“ Real beauty isn’t about symmetry or weight or makeup; it’s about looking life right in the face and seeing all its magnificence reflected in your own.”
“15 yr old 10th grade girl, not attending school, saying that she was not good looking and her face has some asymmetry. She doesn’t want to go out, and if at all she goes out, she covers her most of her face with scarf. She expresses severe suicidal ideas and was very much depressed.”
Most of us have something we don’t like about our appearance — a crooked nose, an uneven smile, or eyes that are too large or too small, but they don’t interfere with our daily lives.
Body Dysmorphophobic Disorder (BDD) people think about their real or perceived flaws for hours each day.
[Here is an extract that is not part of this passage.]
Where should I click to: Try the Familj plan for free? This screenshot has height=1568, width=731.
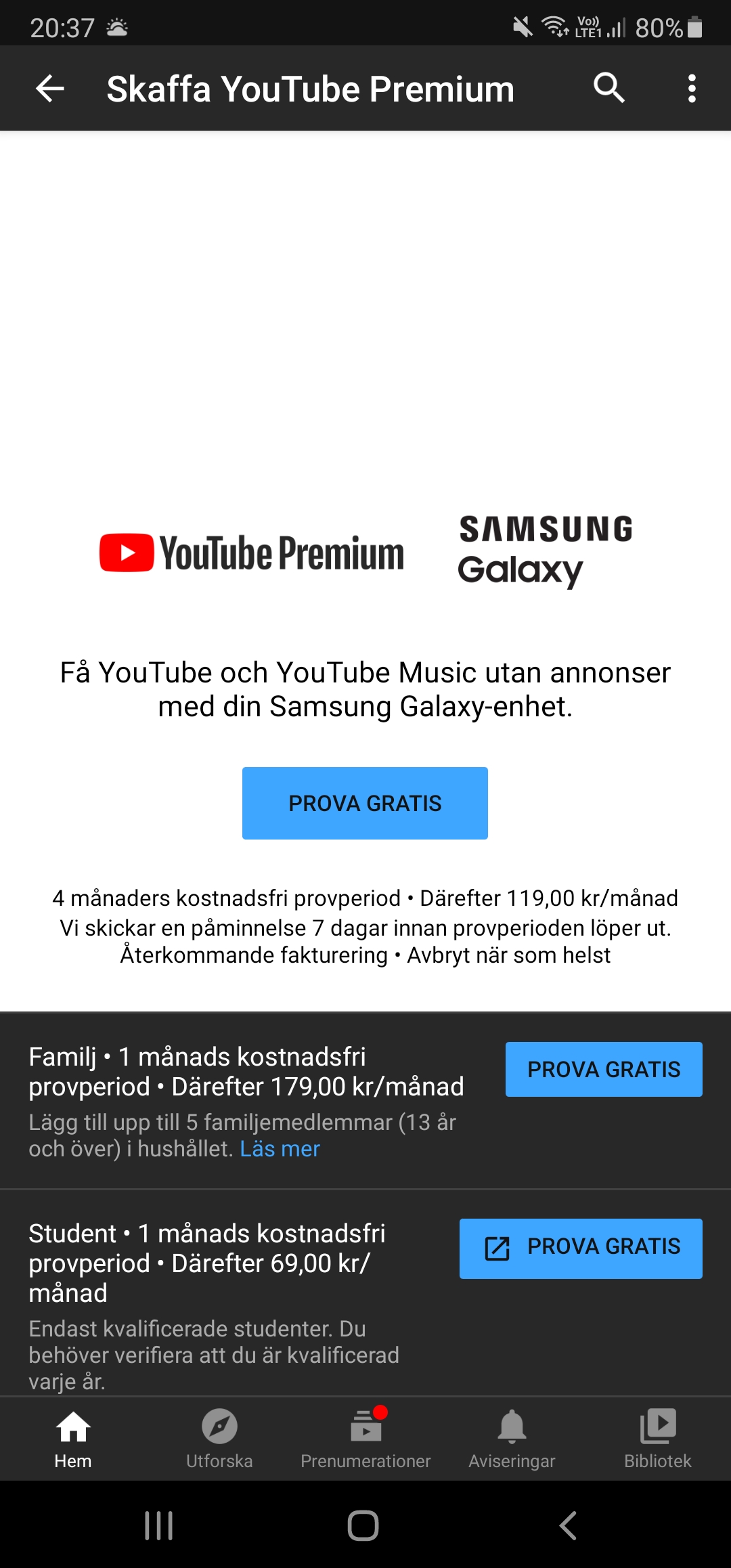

They can’t control their negative thoughts and don’t believe people who tell them that they look fine. Their thoughts may cause severe emotional distress and interfere with their daily functioning. They may miss work or school, avoid social situations and isolate themselves, even from family and friends, because they fear others will notice their flaws.
They may even undergo unnecessary plastic surgeries to correct perceived imperfections, never finding satisfaction with the results.
Who they are? & what they do?
BDD is a body-image disorder characterized by persistent and intrusive preoccupations with an imagined or slight defect in one’s appearance.
They can dislike any part of their body, but most commonly find fault with their hair, skin, nose, chest, or stomach. In real sense, a perceived defect may be only a slight imperfection or nonexistent, but for people with BDD, the flaw is significant and prominent, often causing severe emotional distress and difficulties in daily functioning.
Most often it develops in adolescents and teens, and research shows that it affects men and women almost equally.
They suffer from obsessions about their appearance that can last for hours or up to an entire day. This can lead to low self-esteem, avoidance of social situations, and problems at work or school.
They may avoid leaving their homes altogether and may even have thoughts of suicide or make a suicide attempt.
They may perform some type of compulsive or repetitive behavior to try to hide or improve their flaws.
- Camouflaging (with body position, clothing, makeup, hair, hats, etc.)
- comparing body part to others’ appearance
- seeking surgery
- checking in a mirror
- avoiding mirrors
- skin picking
- excessive grooming
- excessive exercise
- changing clothes excessively
CBT & Antidepressants
“The human body is the best work of art.”